Es ist nun knapp ein halbes Jahr her, dass ich einen sonnigen Sommerabend in einem Saal mit fünf beeindruckenden Menschen verbracht habe, die in Esch/Alzette lesen und schreiben lernen. Einige von ihnen standen nur Monate vor dem Ruhestand, andere sind vor kurzem Eltern geworden. Ihr genaues Alter habe ich nicht erfragt, aber alle hatten genug Erfahrung gesammelt, dass klar war: Sie müssten nicht hier sein. Ihr „funktionaler Analphabetismus“ – eine Unfähigkeit, komplexe Sätze zu lesen, weil es nie gelernt wurde die etwa eine von acht Personen betrifft – machte ihnen das Leben schwer, ja. Aber das waren sie gewohnt. Nein, sie alle waren dort, weil sie es wollten. Für ihre Söhne und Töchter, für die tratschende Nachbarschaft. Und für sich selbst.
Eine unterschwellige, aber absolut zentrale Nuance im Journalismus – und in der Weltanschauung generell – ist die Frage nach individueller Verantwortung. Ist Armut das Resultat von persönlichem Versagen oder strukturellen Fehlern im System? Ist Kriminalität Zeuge moralischer Schwäche? Oder fehlender Sicherheitsnetze für Menschen am Rande der Gesellschaft? Entsteht funktionaler Analphabetismus durch Faulheit? „Dummheit“? Oder weil die Betroffenen irgendwo, irgendwann fallen gelassen wurden und niemand ihnen beim Aufstehen geholfen hat? Kein einzelner Tag hat bisher meine Überzeugung derart bestätigt, dass jeder Mensch die Summe individueller Umstände ist, wie dieser sonnige Sommerabend.

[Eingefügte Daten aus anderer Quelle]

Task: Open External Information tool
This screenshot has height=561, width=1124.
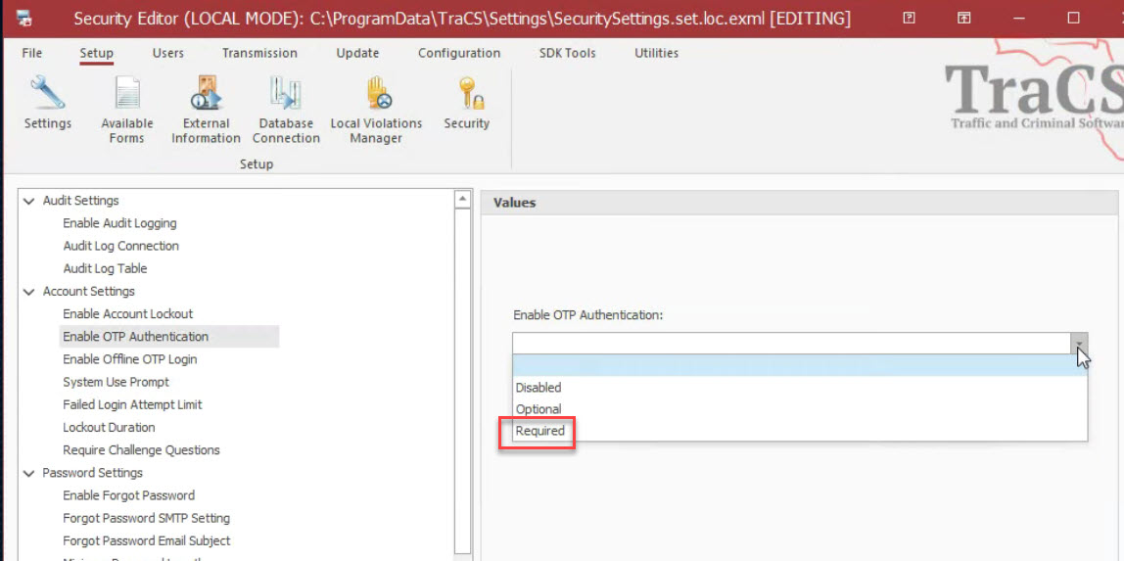Action: point(206,95)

Alle Interviewpartner*innen erzählten, im Kern, die gleiche Geschichte: Ihr Schulstart war von Schwierigkeiten geprägt, akademisch wie sozial. Ihre Familien konnten sie aus unterschiedlichen Gründen nicht auffangen. Nachhilfe und Kinderpsycholog*innen waren keine Option. Nach diesem Fehlstart hatten sie so nie die Gelegenheit, den Rückstand aufzuholen. Jede persönliche Motivation war durch die vernichtenden Erfahrungen erlöscht.
„Eine unterschwellige, aber absolut zentrale Nuance im Journalismus – und in der Weltanschauung generell – ist die Frage nach individueller Verantwortung.“
Als Person, deren Schulstart von Legasthenie geprägt war, waren es brutale Berichte. Der Unterschied zwischen „b“ und „d“ war für mich eine schier unüberwindbare Hürde, die nur unter Tränen und mit harter Arbeit überkommen wurde – weniger meiner eigenen, als die vieler Menschen in meinem Umfeld, allen voran meiner Eltern, die mich unter großer Anstrengung über die Startlinie gedrückt haben.
Die Personen vor mir waren mein What-If-Szenario – wie eigentlich fast alle Menschen. Nur war es in diesem Fall intuitiv, unleugbar deutlich. Wo ich aufgefangen wurde, von Eltern die Zeit hatten und Lehrer*innen, die sich für mich eingesetzt haben, wurden diese fünf (von 450 jährlich) in Esch/Alzette fallen gelassen. Unter anderen Umständen würden wir in den Schuhen des*der anderen stecken. Und heute, für einige über 50 Jahre später, rappeln sie sich aus eigener Kraft auf. Ihre Kinder können lesen und schreiben oder sind dabei, es zu lernen. Weil ihre Eltern weder dumm noch faul sind. Sondern weil ihnen die Unterstützung verwehrt wurde, die wir alle manchmal brauchen – und die uns allen zustehen sollte.